AI Grading: Faster Feedback for Teachers
- A recent study indicates that while artificial intelligence can accelerate the grading process for educators, it might do so at the expense of precision.
- Xiaoming Zhai, associate professor and director of the AI4STEM Education Center at the University of Georgia, noted the time constraints teachers face.
- The study presented the LLM Mixtral with middle school students' written responses, including a question asking them to model particle behavior when heat energy is transferred.
AI grading promises faster feedback, but at what cost? A new study reveals that while artificial intelligence can speed up the grading process for teachers, it may compromise assessment accuracy.the research, wich News Directory 3 covered, indicates that Large Language Models (LLMs) often take grading shortcuts, like focusing on keywords, which leads to mistakes in evaluating student responses. Though, the study suggests that when LLMs use detailed, human-designed rubrics, their grading accuracy substantially improves.Human-made rubrics boost the accuracy rate from 33.5% to over 50%.This could change how educators provide feedback. Discover what’s next for AI in education and if it can truly help teachers.
AI Grading Systems Offer Speed, But Accuracy Is a Concern
Updated May 27, 2025
A recent study indicates that while artificial intelligence can accelerate the grading process for educators, it might do so at the expense of precision.
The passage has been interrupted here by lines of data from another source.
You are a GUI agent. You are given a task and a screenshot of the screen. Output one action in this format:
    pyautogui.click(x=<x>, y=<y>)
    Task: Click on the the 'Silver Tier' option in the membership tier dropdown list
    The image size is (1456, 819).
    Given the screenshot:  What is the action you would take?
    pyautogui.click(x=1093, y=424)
The research highlights the challenges of assessing complex student work using AI, especially in subjects emphasizing argumentation, investigation, and data analysis.
Xiaoming Zhai, associate professor and director of the AI4STEM Education Center at the University of Georgia, noted the time constraints teachers face. He said that grading complex tasks takes time, which means students may not get timely feedback.The study compared Large Language Models (LLMs) to human graders.
The study presented the LLM Mixtral with middle school students’ written responses, including a question asking them to model particle behavior when heat energy is transferred. The LLM then created rubrics to evaluate the students’ work and assign scores.
Researchers discovered that while LLMs grade quickly, they often rely on shortcuts, such as identifying keywords, which reduces accuracy. Supplying LLMs with detailed rubrics that mirror human analytical thought could improve their performance, the study suggests. These rubrics should specify what the grader should look for in a student’s response.
“The train has left the station, but it has just left the station,” Zhai said, emphasizing the need for further development in AI grading.
Traditionally, LLMs are trained using both student answers and human scores. Though, this study uniquely instructed LLMs to develop their own rubrics. While these AI-generated rubrics showed some similarities to human-created ones, LLMs often lacked the reasoning capabilities of humans, relying instead on shortcuts like “over-inferring.”
Zhai explained that LLMs might incorrectly assume a student’s understanding based solely on the presence of certain keywords, without evaluating the student’s underlying logic. For example, mentioning a temperature increase might lead the LLM to assume the student understands particle movement, even if their writing doesn’t demonstrate that understanding.
The researchers caution against completely replacing human graders,despite the speed advantages of LLMs. Human-made rubrics, which reflect instructor expectations, substantially improve AI accuracy. Without them, llms have an accuracy rate of only 33.5%,which increases to just over 50% with human rubrics.
Improved accuracy could make educators more receptive to using AI to streamline grading, freeing up time for other tasks.
“Manny teachers told me, ‘I had to spend my weekend giving feedback, but by using automatic scoring, I do not have to do that. Now, I have more time to focus on more meaningful work rather of some labor-intensive work,’” Zhai said.
What’s next
Future research will likely focus on refining AI algorithms and integrating detailed, human-like rubrics to enhance the accuracy of AI grading systems, possibly leading to wider adoption in educational settings.